TEXTO PROPORCIONADO:

Esta es la historia de Mario, un padrote que operó en La Merced a sus anchas con la complicidad de la policía. Un día, la suerte se acabó y tras 12 años preso pide perdón
Anota bien mi nombre. Fíjate bien en mi rostro. Si me ves en la calle, reconóceme. No escondo mis datos ni mi cara. Me paro de frente porque vengo a ofrecer disculpas y a contar cómo logré, con complicidad de las autoridades del Distrito Federal, amasar una fortuna esclavizando mujeres. Me llamo Mario Hidalgo Garfias —puedes “googlearme” para saber más de mí— y fui tratante, secuestrador y corruptor de autoridades. Hoy busco trabajo honrado y después de leer este texto tú decidirás si merezco una segunda oportunidad o no. Anota bien. Fíjate bien.
El club de los padrotes de Limón 7
Mario tiene 12 tatuajes en el cuerpo, pero hay uno que resalta entre los cráneos y los escorpiones que se pintó en la piel: en el antebrazo izquierdo tiene el dibujo de una mujer arrodillada, amordazada, lista para ser violada. Ahora usa playeras de manga larga para cubrirlo porque asegura que se avergüenza, pero cuando era un temido padrote esa “tinta” era su orgullo. Una especie de tarjeta de presentación que antecedía al hombre de unos 160 centímetros de alto, robusto, moreno, de manos toscas.
Nació en la colonia Obrera, del DF, en 1978, pero huyó de su barrio a los 17 años porque su jefe, un comerciante ambulante , lo quería matar por robarle tres relojes. Cuando se enteró que su vida estaba en peligro, un taxista al que tenía confianza lo mandó con Javier, un padrote que ofrecía comida y techo a quien mantuviera limpio su prostíbulo.

DATOS GUARDADOS:
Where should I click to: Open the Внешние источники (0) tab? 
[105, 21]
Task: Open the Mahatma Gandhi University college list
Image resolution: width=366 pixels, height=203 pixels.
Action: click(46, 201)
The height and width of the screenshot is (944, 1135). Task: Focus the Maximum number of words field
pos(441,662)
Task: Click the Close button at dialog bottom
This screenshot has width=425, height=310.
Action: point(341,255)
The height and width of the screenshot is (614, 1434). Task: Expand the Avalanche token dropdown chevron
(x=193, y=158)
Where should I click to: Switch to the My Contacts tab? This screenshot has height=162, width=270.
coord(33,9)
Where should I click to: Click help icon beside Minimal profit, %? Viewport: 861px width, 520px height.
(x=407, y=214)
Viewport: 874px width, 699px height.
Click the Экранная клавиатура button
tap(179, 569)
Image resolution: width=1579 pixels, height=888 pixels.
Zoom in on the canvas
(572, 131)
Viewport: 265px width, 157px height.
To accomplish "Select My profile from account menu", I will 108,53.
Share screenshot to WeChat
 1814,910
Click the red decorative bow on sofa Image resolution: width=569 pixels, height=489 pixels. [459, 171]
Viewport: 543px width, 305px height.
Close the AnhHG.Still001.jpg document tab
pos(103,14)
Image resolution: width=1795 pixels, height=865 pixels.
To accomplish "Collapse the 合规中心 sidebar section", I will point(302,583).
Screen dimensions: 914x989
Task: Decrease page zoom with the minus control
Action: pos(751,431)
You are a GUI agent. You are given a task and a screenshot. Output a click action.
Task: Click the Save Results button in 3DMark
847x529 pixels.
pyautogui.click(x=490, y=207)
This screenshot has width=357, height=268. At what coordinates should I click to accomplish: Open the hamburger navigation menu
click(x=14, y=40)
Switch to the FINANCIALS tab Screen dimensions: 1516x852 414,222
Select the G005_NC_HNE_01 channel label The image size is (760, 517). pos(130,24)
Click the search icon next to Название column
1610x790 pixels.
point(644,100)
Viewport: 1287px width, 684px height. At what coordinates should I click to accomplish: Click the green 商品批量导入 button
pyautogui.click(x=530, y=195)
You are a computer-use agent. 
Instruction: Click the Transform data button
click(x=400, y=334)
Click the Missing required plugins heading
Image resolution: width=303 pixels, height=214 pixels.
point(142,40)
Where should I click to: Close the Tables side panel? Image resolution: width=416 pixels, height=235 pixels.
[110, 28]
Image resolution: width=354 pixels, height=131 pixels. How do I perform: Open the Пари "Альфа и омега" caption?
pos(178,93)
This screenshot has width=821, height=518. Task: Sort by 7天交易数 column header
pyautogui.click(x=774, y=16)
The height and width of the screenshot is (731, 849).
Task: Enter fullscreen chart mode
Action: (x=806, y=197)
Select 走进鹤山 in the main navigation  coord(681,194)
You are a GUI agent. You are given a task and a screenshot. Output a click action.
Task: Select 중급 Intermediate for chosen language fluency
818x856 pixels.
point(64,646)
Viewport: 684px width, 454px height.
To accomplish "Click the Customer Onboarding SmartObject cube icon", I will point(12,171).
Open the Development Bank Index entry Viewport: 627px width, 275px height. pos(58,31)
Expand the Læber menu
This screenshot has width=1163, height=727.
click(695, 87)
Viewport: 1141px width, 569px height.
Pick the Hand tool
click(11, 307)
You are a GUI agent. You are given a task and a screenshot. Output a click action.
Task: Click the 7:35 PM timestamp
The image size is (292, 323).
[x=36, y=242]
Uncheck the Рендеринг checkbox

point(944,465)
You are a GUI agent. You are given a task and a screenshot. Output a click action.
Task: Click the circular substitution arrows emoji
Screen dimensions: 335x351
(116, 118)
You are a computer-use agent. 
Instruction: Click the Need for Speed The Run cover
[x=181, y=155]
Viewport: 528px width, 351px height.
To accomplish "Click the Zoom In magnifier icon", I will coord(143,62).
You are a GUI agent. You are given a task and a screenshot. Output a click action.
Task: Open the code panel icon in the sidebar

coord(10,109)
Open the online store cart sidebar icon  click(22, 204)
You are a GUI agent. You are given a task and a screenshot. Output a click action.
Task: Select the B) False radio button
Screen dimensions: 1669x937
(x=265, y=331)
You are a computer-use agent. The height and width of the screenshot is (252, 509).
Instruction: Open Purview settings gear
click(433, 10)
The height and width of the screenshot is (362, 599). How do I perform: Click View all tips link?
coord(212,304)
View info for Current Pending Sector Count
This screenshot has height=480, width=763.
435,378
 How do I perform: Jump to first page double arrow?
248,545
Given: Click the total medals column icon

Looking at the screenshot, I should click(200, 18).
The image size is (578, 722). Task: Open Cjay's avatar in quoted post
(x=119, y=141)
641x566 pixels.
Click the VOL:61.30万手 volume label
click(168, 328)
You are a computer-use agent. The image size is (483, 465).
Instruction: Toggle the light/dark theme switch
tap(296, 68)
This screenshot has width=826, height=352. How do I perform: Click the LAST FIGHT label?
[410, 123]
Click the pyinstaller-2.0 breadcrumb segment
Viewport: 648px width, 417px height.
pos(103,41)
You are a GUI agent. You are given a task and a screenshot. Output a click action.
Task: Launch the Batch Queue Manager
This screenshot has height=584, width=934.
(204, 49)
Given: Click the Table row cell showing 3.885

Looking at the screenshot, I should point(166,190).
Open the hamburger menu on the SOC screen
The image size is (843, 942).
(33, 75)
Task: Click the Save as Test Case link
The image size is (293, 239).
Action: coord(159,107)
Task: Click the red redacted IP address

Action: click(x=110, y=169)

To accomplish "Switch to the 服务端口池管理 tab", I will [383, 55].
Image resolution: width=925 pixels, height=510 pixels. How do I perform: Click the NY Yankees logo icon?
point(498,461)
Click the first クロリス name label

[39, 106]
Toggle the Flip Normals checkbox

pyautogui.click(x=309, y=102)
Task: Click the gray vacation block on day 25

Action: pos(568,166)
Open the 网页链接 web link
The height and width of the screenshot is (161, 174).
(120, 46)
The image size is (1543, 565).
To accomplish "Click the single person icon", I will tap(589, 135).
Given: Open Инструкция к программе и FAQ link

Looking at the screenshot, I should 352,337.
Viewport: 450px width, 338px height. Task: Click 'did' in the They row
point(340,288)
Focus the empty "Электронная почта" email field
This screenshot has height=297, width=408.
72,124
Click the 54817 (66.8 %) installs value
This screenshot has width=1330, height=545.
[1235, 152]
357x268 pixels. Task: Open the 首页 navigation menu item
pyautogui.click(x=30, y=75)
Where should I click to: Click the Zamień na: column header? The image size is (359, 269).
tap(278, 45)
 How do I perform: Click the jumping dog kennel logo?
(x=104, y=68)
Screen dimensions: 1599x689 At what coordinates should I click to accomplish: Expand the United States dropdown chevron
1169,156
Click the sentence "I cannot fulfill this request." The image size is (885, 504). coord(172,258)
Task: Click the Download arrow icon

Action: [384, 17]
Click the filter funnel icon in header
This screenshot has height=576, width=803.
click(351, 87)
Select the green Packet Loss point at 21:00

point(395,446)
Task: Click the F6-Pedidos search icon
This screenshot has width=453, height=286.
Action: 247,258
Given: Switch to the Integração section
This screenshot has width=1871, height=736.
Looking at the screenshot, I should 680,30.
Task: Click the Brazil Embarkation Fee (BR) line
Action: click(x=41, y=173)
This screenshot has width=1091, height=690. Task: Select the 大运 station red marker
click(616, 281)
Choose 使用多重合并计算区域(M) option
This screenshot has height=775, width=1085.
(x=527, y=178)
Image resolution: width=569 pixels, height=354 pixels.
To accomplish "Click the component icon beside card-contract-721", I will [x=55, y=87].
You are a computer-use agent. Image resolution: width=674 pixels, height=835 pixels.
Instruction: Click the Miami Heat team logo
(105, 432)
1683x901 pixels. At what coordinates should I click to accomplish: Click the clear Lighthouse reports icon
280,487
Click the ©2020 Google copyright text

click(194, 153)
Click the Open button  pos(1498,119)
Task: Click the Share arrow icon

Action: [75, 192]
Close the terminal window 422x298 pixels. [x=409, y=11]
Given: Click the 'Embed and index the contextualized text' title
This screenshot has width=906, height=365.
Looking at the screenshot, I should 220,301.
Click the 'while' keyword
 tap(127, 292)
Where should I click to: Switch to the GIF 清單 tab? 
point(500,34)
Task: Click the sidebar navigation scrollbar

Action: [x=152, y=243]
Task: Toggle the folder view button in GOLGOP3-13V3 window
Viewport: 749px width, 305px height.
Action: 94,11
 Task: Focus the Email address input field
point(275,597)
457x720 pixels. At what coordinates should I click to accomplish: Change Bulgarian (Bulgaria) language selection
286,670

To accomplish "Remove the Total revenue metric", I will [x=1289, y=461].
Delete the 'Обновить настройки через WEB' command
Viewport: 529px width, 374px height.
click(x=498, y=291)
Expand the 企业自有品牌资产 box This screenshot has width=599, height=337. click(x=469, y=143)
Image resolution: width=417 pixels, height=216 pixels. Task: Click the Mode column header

TAREA: Según el texto sobre Mario Hidalgo Garfias, ¿qué dice él que fue? Enumera todo lo que menciona.

SOLUCIÓN:
- Tratante
- Secuestrador
- Corruptor de autoridades